* begin SELECTION *

In 1804, Thomas Jefferson commissioned Meriwether Lewis and William Clark to catalog the wildlife and geography of North America. They spent two years searching the continent, documenting their finds as they asked, “What’s that? And that? And what’s that?” I conduct my expeditions the same way today. I have dozens of see-and-ID encounters every time I go out. As I log more sightings of common species, though, I grow more curious about the hundreds of other critters, crawlers and creepers I haven’t seen yet.
In the two centuries since Lewis and Clark’s expedition, hundreds of other scientists and naturalists have filled in most of the blanks in the field guides and ecology textbooks I flip through today. But I haven’t yet found the sundews and orchids, weasels and salamanders these books tell me are hiding right under my nose.
For advice on how to find the things I’m looking for, I turned to Long Island naturalist John Turner. He literally wrote the book on finding Long Island’s natives: Exploring the Other Island: A Seasonal Guide to Nature on Long Island. If anyone could tell me about finding what I’m looking for, my bet’s on John.
Right now, Turner is trying to locate and document all the stands of Atlantic white cedar (Chamaecyparis thyoides) on Long Island. Atlantic white cedars are big trees: tall, columnar, with a distinctive silhouette. The tree clings to the Atlantic coast, and can be found from Maine to Florida. A tree like this doesn’t sound like it would be hard to find. Once, it wasn’t. In fact, white cedar used to fill hundreds of acres of swamps on Long Island between Manhattan and Montauk.
Over time, the cedar swamps dwindled as the trees were harvested for shingles, and the land drained and plowed for roads, crops, and houses. Turner hopes to find evidence that the few remaining stands and scattered individuals are reproducing and spreading to recover more of their former territory on the Island.
Turner told me that in his search for these big trees, he’s made use of sources historic (old maps, herbaria collections) and contemporary (colleagues, the Internet), along with a healthy dose of luck. He’s pored over aerial photographs of Long Island using Google Earth, and has gotten very skilled at identifying white cedars among their neighbors in the grainy, flat images.
“I find that one thing feeds off another and computer or museum research often turns up interesting tidbits that pay off out in the field,” Turner said.
I took this as confirmation that all my diddling on the Internet might be worthwhile after all. But then Turner told me that if I wanted to find things, I had to go looking for them.

* end SELECTION *

In the essay on searching for Long Island's wildlife, what were Atlantic white cedars harvested for?

* begin COLLECTED MATERIAL *

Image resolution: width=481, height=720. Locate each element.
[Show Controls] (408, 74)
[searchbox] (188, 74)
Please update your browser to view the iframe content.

* end COLLECTED MATERIAL *

EXERCISE RESULT:
Shingles.